* **WHAT YOU NEED TO DO**: Your task is to restate word for word the lines in the material below, from the one with "Task: Click the" up to and including the one with "Click the Log in link". Do not carry over the pictures.

* **DATA FOR REVIEW**:
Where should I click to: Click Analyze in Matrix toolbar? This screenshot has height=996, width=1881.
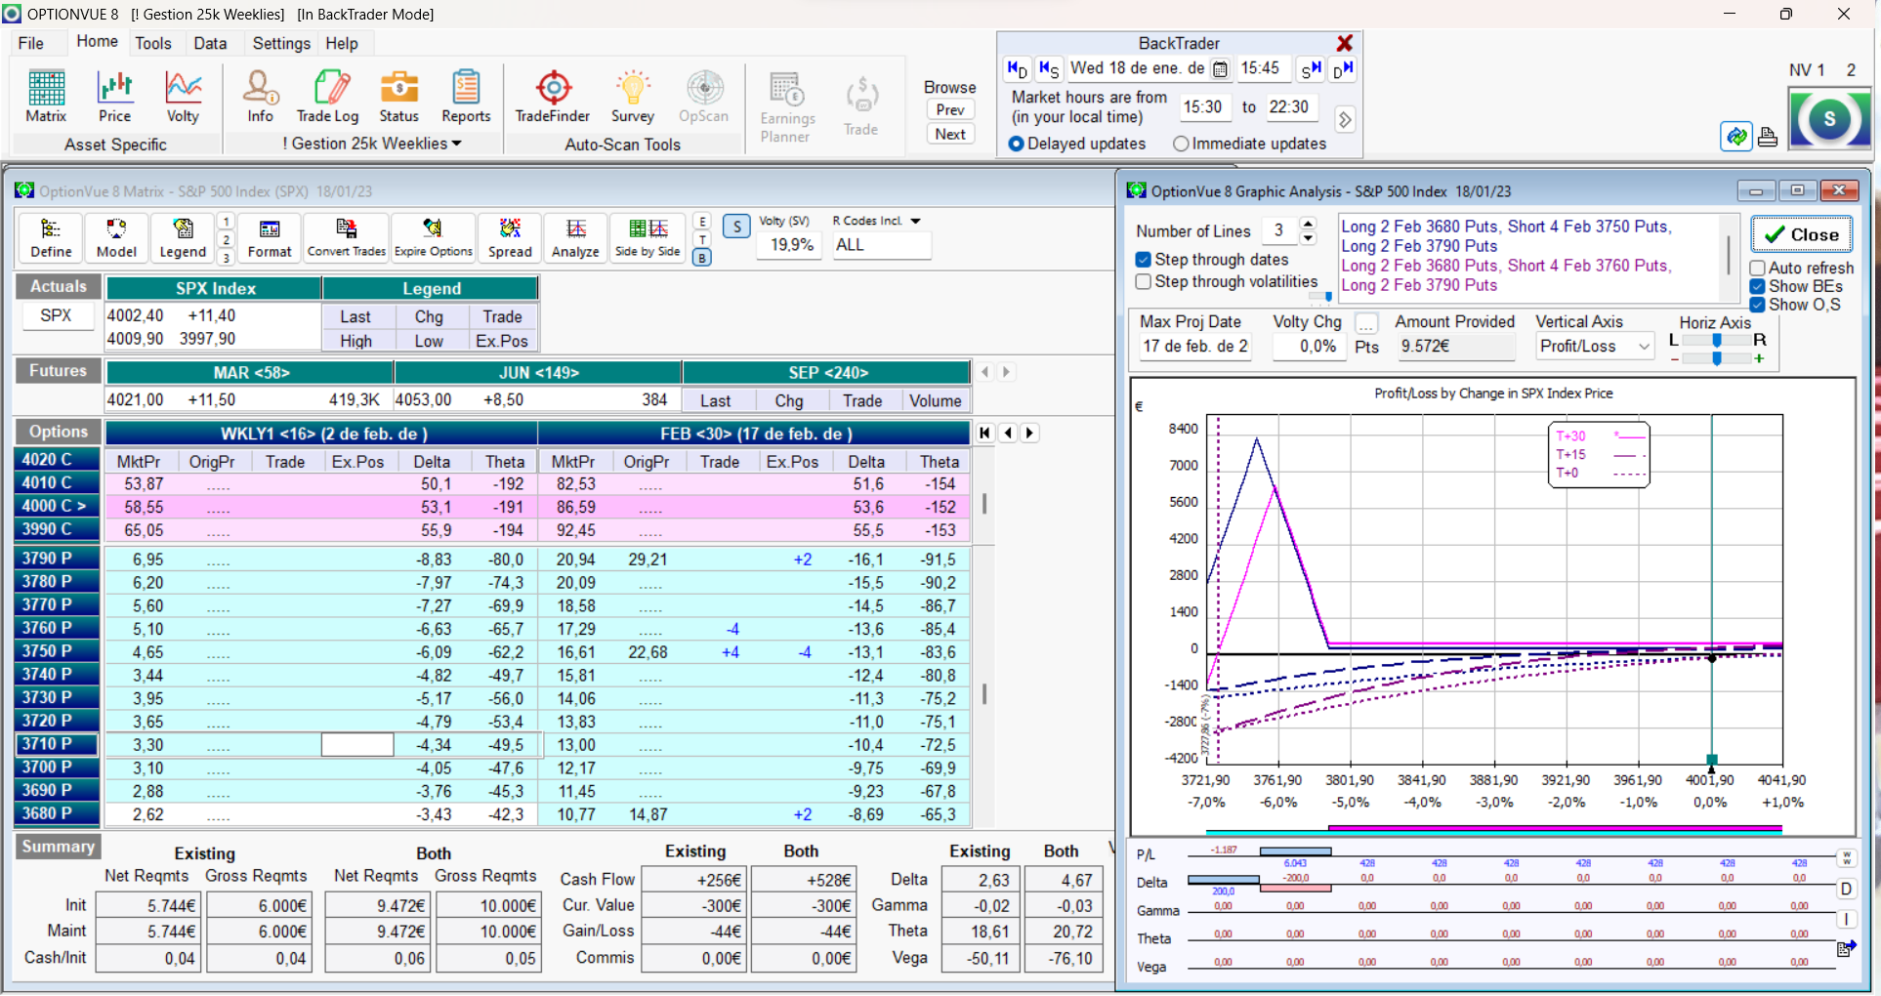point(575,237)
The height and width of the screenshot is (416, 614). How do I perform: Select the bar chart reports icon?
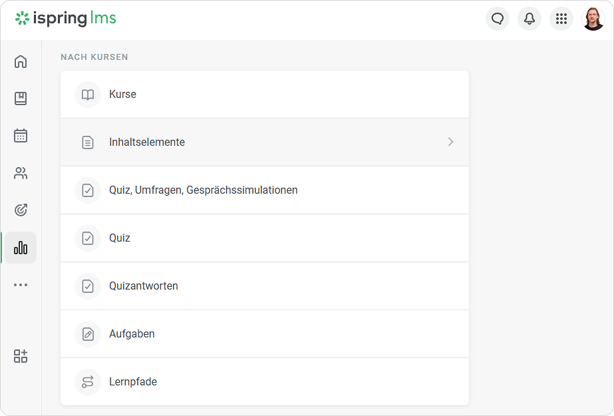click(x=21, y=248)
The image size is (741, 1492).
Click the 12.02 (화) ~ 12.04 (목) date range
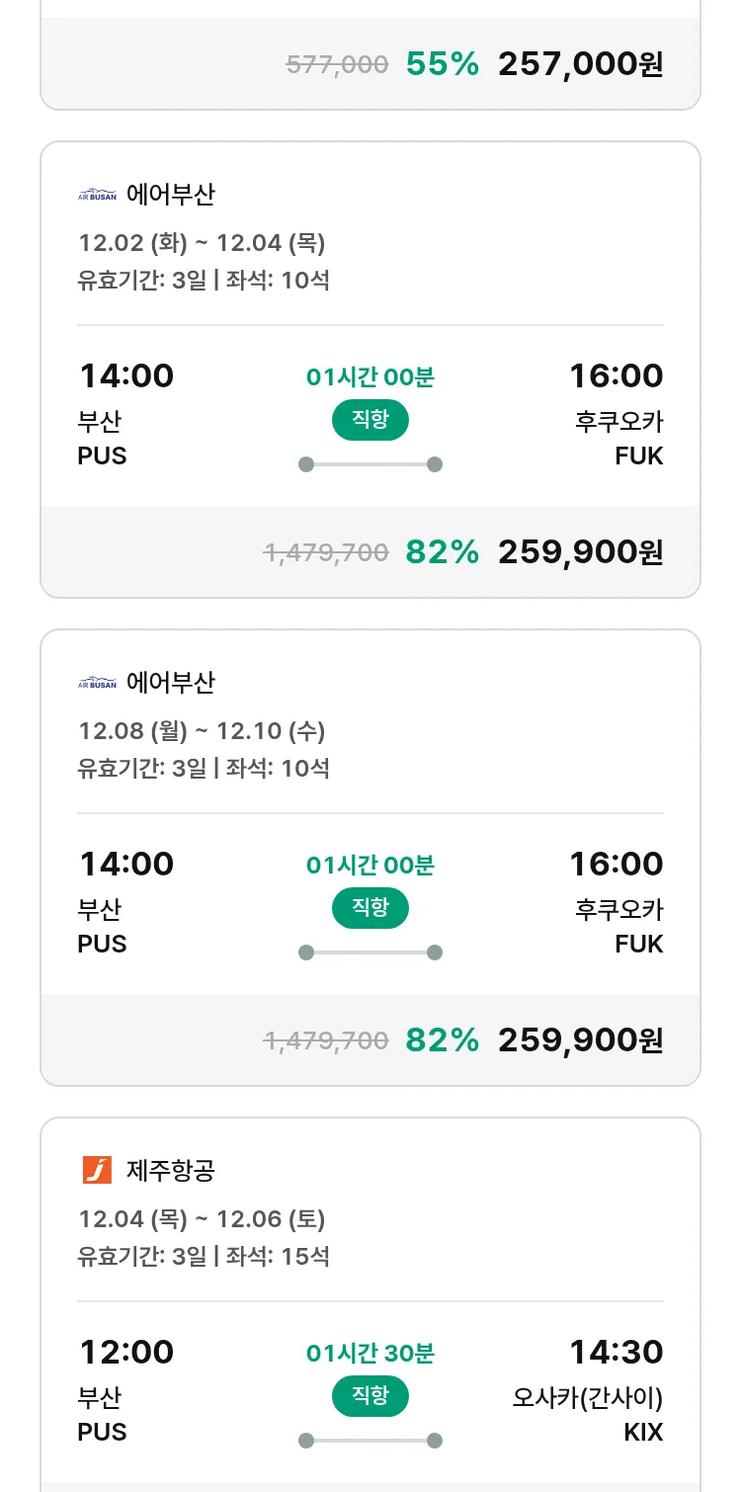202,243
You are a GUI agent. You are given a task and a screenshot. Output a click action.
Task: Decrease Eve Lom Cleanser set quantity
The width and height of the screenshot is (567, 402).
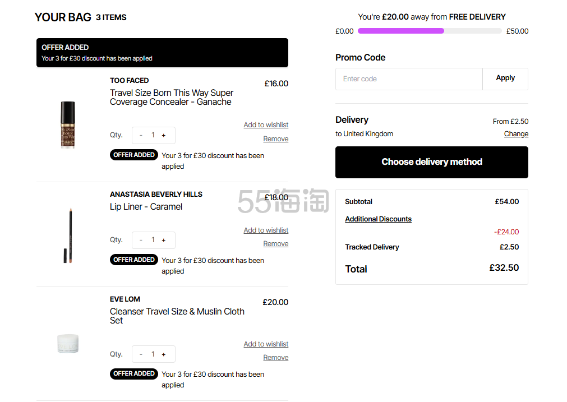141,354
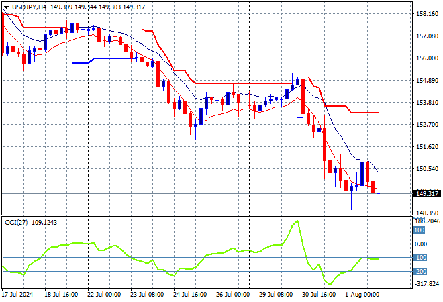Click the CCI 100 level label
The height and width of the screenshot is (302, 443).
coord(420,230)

==

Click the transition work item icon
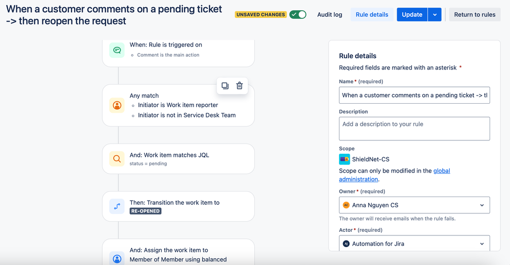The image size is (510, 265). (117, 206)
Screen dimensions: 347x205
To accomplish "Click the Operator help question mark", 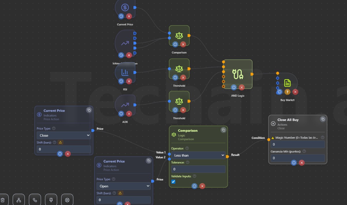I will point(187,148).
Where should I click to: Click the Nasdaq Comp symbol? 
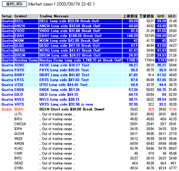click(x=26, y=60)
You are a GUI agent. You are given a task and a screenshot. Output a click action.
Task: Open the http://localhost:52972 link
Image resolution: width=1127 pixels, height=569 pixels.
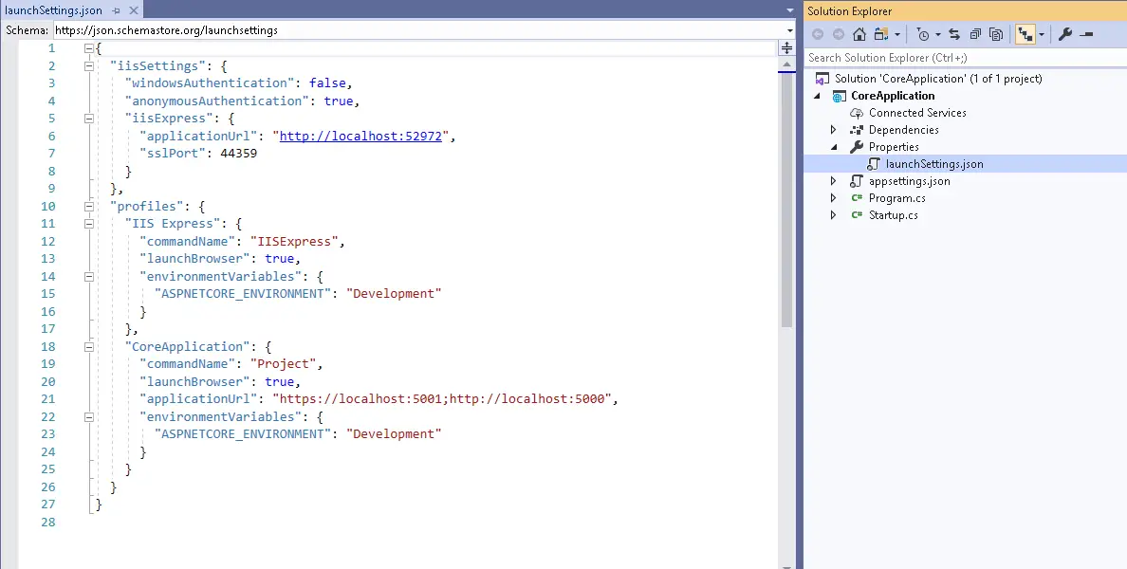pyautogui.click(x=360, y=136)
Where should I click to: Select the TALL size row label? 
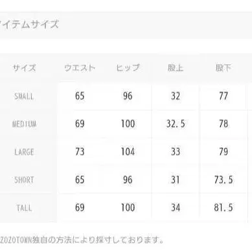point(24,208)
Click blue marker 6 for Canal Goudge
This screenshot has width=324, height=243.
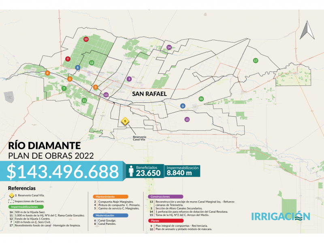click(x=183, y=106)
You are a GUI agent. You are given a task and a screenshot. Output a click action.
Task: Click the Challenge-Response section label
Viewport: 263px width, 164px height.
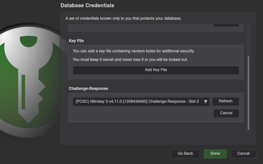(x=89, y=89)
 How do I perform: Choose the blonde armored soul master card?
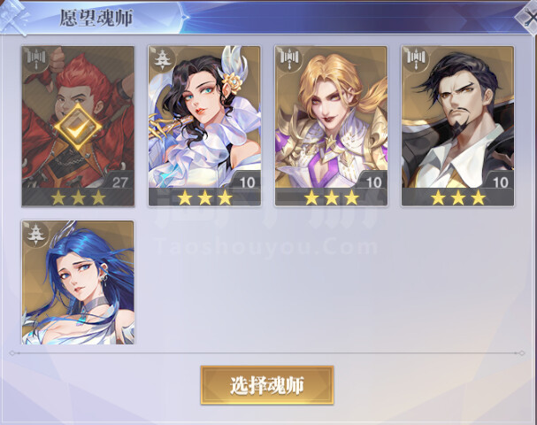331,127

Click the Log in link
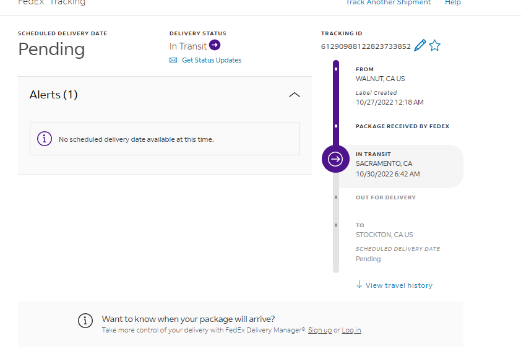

* **SOLUTION TO THE PROBLEM**:
Task: Click the Challenge-Response section label
Viewport: 263px width, 164px height.
(x=89, y=89)
 How do I perform: Choose the blonde armored soul master card?
331,127

Click the Log in link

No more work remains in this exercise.